Most antihistamines exhibit some type of anticholinergic activity. Antihistamines act by competitively binding to H_{1}-receptor sites, thus blocking the binding of endogenous histamine. Antihistamines do not chemically inactivate or prevent the normal release of histamine.

Clemastine does also act as FIASMA (functional inhibitor of acid sphingomyelinase).

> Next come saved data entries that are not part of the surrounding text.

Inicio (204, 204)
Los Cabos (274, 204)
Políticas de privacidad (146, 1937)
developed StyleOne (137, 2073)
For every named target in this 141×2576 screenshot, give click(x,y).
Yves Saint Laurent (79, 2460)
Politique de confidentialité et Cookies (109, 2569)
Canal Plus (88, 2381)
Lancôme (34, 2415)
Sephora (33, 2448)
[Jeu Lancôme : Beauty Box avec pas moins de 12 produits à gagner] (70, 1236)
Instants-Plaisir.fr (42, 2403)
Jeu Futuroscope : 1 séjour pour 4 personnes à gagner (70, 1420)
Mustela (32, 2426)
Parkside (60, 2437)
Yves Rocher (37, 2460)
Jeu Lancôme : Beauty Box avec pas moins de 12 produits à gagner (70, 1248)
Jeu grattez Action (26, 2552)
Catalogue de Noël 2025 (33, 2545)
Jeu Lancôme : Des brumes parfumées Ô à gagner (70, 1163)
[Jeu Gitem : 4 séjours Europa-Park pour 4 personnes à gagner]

Clemastine is rapidly absorbed from the gastrointestinal tract and peak plasma concentrations are attained in 2–4 hours. Antihistamines are thought to be metabolized in the liver, mostly by mono-/didemethylation and glucuronide conjugation. It is an inhibitor of cytochrome P450 CYP2D6 and may interfere with other drugs metabolized by this isozyme.

==Mechanism of action==
Clemastine is a selective histamine H_{1} antagonist. It binds to the histamine H_{1} receptor, thus blocking the action of endogenous histamine, which leads to temporary relief of the negative symptoms caused by histamine.

==Society and culture==
Clemastine is an OTC drug, and is available under many names and dosage forms worldwide. Most common brand name is Tavegyl.

==Research==
Clemastine has been studied for its potential to treat several psychiatric and neurological disorders, including possibly promoting remyelination and myelin repair in condition like multiple sclerosis (MS). Early phase II clinical trials showed promise for promoting remyelination in patients with MS, with clemastine improving nerve conduction velocity in the optic nerve. However, a clinical trial (TRAP-MS) was halted in early 2024 after researchers found the disability progression was occurring at a significantly faster rate than anticipated in three participants with MS receiving clemastine.